Exercise. Copy the following entries verbatim, line for line.

Available records.
◆ ◆ ◆
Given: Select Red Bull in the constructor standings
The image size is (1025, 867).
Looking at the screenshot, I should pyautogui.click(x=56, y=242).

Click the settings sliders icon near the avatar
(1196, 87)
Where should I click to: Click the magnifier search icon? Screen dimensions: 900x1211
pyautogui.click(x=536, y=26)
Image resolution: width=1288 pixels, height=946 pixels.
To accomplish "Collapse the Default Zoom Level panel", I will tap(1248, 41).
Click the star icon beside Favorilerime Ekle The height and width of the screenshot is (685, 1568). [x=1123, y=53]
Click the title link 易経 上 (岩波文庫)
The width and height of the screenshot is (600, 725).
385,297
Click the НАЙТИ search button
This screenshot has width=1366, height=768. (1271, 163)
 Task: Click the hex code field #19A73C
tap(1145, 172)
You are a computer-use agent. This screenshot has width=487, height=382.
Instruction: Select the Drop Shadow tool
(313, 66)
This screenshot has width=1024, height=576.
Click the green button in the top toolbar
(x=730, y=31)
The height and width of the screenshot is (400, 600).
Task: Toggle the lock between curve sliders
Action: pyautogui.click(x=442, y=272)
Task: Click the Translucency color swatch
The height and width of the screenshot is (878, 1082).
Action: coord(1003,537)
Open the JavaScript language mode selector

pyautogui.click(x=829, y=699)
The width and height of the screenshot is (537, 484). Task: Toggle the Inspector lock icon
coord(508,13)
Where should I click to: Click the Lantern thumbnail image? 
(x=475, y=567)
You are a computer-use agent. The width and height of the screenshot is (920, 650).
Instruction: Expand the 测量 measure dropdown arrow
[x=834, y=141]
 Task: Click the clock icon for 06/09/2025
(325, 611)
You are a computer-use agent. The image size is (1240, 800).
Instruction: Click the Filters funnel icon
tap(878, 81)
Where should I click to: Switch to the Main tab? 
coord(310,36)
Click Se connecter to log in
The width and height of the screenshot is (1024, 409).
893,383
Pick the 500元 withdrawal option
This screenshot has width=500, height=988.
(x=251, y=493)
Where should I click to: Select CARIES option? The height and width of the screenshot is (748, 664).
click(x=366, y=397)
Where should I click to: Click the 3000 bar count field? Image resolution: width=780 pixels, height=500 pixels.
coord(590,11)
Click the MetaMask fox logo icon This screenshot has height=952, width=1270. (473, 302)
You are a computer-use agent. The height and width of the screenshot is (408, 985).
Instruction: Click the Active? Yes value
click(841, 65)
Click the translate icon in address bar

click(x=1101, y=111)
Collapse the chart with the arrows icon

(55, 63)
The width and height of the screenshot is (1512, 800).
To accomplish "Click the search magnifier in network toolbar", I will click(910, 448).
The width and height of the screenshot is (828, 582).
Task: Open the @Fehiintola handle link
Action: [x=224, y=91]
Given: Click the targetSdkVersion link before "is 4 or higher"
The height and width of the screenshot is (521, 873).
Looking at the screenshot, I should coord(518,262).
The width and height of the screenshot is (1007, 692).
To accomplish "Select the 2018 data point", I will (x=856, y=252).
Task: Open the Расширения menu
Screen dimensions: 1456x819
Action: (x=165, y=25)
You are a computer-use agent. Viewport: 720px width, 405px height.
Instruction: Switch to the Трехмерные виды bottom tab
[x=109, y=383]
◆ ◆ ◆
Task output.
Given: Select Red Bull in the constructor standings
The image size is (1025, 867).
Looking at the screenshot, I should pyautogui.click(x=56, y=242).

Click the settings sliders icon near the avatar
(1196, 87)
Where should I click to: Click the magnifier search icon? Screen dimensions: 900x1211
pyautogui.click(x=536, y=26)
Image resolution: width=1288 pixels, height=946 pixels.
To accomplish "Collapse the Default Zoom Level panel", I will tap(1248, 41).
Click the star icon beside Favorilerime Ekle The height and width of the screenshot is (685, 1568). [x=1123, y=53]
Click the title link 易経 上 (岩波文庫)
The width and height of the screenshot is (600, 725).
385,297
Click the НАЙТИ search button
This screenshot has width=1366, height=768. (1271, 163)
 Task: Click the hex code field #19A73C
tap(1145, 172)
You are a computer-use agent. This screenshot has width=487, height=382.
Instruction: Select the Drop Shadow tool
(313, 66)
This screenshot has width=1024, height=576.
Click the green button in the top toolbar
(x=730, y=31)
The height and width of the screenshot is (400, 600).
Task: Toggle the lock between curve sliders
Action: pyautogui.click(x=442, y=272)
Task: Click the Translucency color swatch
The height and width of the screenshot is (878, 1082).
Action: coord(1003,537)
Open the JavaScript language mode selector

pyautogui.click(x=829, y=699)
The width and height of the screenshot is (537, 484). Task: Toggle the Inspector lock icon
coord(508,13)
Where should I click to: Click the Lantern thumbnail image? 
(x=475, y=567)
You are a computer-use agent. The width and height of the screenshot is (920, 650).
Instruction: Expand the 测量 measure dropdown arrow
[x=834, y=141]
 Task: Click the clock icon for 06/09/2025
(325, 611)
You are a computer-use agent. The image size is (1240, 800).
Instruction: Click the Filters funnel icon
tap(878, 81)
Where should I click to: Switch to the Main tab? 
coord(310,36)
Click Se connecter to log in
The width and height of the screenshot is (1024, 409).
893,383
Pick the 500元 withdrawal option
This screenshot has width=500, height=988.
(x=251, y=493)
Where should I click to: Select CARIES option? The height and width of the screenshot is (748, 664).
click(x=366, y=397)
Where should I click to: Click the 3000 bar count field? Image resolution: width=780 pixels, height=500 pixels.
coord(590,11)
Click the MetaMask fox logo icon This screenshot has height=952, width=1270. (473, 302)
You are a computer-use agent. The height and width of the screenshot is (408, 985).
Instruction: Click the Active? Yes value
click(841, 65)
Click the translate icon in address bar

click(x=1101, y=111)
Collapse the chart with the arrows icon

(55, 63)
The width and height of the screenshot is (1512, 800).
To accomplish "Click the search magnifier in network toolbar", I will click(910, 448).
The width and height of the screenshot is (828, 582).
Task: Open the @Fehiintola handle link
Action: [x=224, y=91]
Given: Click the targetSdkVersion link before "is 4 or higher"
The height and width of the screenshot is (521, 873).
Looking at the screenshot, I should coord(518,262).
The width and height of the screenshot is (1007, 692).
To accomplish "Select the 2018 data point", I will (x=856, y=252).
Task: Open the Расширения menu
Screen dimensions: 1456x819
Action: (x=165, y=25)
You are a computer-use agent. Viewport: 720px width, 405px height.
Instruction: Switch to the Трехмерные виды bottom tab
[x=109, y=383]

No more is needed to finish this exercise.